**Directions for this task:** What would the rows look like as a numbered list running from the line containing "Select the import from file radio button" up to and including the line containing "click(x=131, y=607)", with blank lines dropped?

═══

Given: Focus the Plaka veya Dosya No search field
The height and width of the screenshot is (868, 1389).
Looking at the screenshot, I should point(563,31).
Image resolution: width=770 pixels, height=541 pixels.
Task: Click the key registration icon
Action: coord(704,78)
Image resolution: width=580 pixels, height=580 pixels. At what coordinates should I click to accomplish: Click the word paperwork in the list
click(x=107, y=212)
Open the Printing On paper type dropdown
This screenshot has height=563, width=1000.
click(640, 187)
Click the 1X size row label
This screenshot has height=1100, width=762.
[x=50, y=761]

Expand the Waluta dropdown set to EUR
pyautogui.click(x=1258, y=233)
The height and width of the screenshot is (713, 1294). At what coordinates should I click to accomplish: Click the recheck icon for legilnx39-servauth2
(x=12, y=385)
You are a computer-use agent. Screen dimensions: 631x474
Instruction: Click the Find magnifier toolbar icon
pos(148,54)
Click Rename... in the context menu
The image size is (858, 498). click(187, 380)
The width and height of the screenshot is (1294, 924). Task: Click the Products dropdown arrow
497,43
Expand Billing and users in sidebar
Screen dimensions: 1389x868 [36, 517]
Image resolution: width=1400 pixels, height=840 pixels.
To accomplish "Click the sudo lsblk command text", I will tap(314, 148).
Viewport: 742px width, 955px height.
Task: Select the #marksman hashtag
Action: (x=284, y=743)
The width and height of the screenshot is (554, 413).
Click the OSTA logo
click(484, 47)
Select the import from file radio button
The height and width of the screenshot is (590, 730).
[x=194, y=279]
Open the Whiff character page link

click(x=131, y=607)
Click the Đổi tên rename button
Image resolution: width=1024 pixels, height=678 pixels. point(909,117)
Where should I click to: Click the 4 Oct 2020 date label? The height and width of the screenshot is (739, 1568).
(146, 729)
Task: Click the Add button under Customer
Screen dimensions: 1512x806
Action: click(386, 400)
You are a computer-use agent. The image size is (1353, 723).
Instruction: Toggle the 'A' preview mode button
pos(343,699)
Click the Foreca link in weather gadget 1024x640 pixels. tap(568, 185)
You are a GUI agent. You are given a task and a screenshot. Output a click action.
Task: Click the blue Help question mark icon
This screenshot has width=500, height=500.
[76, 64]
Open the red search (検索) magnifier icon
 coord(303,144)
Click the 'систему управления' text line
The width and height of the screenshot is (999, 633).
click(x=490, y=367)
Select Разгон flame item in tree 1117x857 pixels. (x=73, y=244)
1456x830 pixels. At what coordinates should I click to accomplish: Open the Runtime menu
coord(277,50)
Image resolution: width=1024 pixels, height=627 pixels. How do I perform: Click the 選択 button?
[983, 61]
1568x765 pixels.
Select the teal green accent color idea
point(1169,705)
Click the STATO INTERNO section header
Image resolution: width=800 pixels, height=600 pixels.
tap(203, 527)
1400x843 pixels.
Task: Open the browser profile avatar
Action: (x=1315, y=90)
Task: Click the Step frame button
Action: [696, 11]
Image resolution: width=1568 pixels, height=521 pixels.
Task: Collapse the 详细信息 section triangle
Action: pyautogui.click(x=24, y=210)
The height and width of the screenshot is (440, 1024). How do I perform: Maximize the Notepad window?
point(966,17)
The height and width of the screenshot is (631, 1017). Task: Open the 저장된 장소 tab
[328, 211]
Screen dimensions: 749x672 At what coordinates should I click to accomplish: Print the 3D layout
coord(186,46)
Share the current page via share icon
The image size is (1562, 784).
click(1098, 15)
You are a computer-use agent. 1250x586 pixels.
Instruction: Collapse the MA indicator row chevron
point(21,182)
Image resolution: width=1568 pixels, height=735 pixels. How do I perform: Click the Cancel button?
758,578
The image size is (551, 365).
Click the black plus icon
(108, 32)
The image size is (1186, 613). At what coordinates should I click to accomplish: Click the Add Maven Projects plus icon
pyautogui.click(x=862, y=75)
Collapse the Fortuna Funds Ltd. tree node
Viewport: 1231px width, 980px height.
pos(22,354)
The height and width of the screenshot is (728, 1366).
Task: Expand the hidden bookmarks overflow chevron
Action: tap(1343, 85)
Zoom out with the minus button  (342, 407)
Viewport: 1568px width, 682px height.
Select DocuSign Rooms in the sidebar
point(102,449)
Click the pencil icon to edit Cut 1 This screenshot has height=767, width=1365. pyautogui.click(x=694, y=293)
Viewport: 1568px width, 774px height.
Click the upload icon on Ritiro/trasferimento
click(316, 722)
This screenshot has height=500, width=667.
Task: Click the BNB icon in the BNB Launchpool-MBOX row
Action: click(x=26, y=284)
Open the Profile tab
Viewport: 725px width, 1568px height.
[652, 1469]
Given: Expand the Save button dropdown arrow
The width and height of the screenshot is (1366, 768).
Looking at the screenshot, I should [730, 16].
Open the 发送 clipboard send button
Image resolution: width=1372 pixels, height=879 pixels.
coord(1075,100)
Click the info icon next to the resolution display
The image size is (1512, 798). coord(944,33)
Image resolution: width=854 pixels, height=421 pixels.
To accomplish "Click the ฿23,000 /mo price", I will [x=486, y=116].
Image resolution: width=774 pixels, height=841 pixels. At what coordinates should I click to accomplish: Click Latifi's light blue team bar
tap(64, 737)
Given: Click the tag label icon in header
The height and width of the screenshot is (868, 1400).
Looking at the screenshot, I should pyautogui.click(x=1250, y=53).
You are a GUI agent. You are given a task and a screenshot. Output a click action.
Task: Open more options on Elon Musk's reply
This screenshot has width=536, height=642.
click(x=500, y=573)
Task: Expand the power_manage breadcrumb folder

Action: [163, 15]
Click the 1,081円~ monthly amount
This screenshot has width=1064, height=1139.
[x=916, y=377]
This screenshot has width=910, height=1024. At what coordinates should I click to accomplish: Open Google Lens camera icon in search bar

═══

**The result:**
1. Select the import from file radio button
2. The height and width of the screenshot is (590, 730).
3. [x=194, y=279]
4. Open the Whiff character page link
5. click(x=131, y=607)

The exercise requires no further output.